382:VIPにかわりましてNIPPERがお送りします
2012/09/26(水) 22:22:55.62 ID:KACDQaODO
魔女とクロが正面からぶつかる事はなかった。
ぶつかる瞬間に、クロが真横からぶつかってきたものに押し倒されたからだ。
獲物を見失った魔女は勢いあまって壁にぶつかり、めりこんでしまった。
クロは仰向けになったまま動けない。
身体の上にのしかかってブルブルと震えているかぐらがいたからだ。
クロ「……どけ」
ボソリと、呟くようにクロはかぐらに言った。
かぐら「やだ」
そして、かぐらもか細い声で、しかし断固とした意志を伝えてくる。
クロ「もう大丈夫だ、だからどけ」
かぐら「大丈夫じゃないもん。
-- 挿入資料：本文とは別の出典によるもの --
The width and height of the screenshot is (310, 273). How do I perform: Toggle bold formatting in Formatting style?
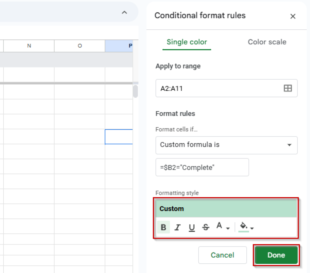point(163,227)
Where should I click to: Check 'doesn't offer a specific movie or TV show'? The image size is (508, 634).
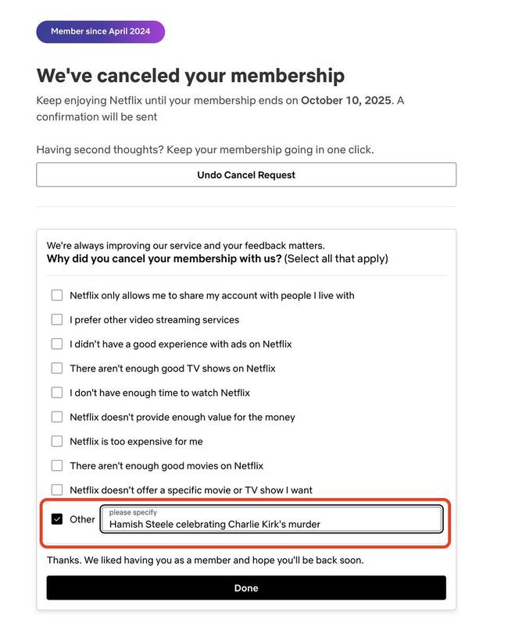[x=57, y=490]
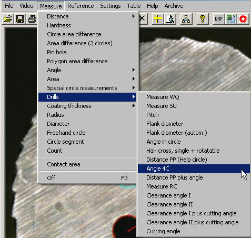Viewport: 251px width, 238px height.
Task: Click the DXF export toolbar button
Action: point(218,19)
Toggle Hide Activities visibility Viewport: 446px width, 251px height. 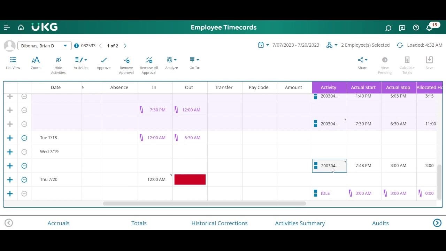[x=58, y=66]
絶対に痛いもん」
そういえば、かぐらは自分がサイボーグだという事を知らなかったか。
ならば、伝えた方がいいだろう、自分には痛みを感じることなど、ないのだと。
クロ「こんくらい、全然痛くねーよ。オイラはな」
サイボーグなんだと続くはずだったクロの言葉は
かぐら「お兄ちゃんが平気でも、そばにいるかぐらが痛かったんだもん!!」
かぐらの涙混じりの叫びにかき消された。
思わずクロは、目をパチクリとさせた。
かぐら「痛かったもん……、お兄ちゃんがボコボコにやれていたとき、痛かったもん」
その声は、自暴自棄になりかけた心を打ち抜いた。
かぐら「このま、ま。いなくなっちゃうんじゃないかって。いなく……、嫌だよぉ、いなくなっちゃ嫌だよぉ!」
その嗚咽は、ヤケクソに暴れていた思考を霧散させた。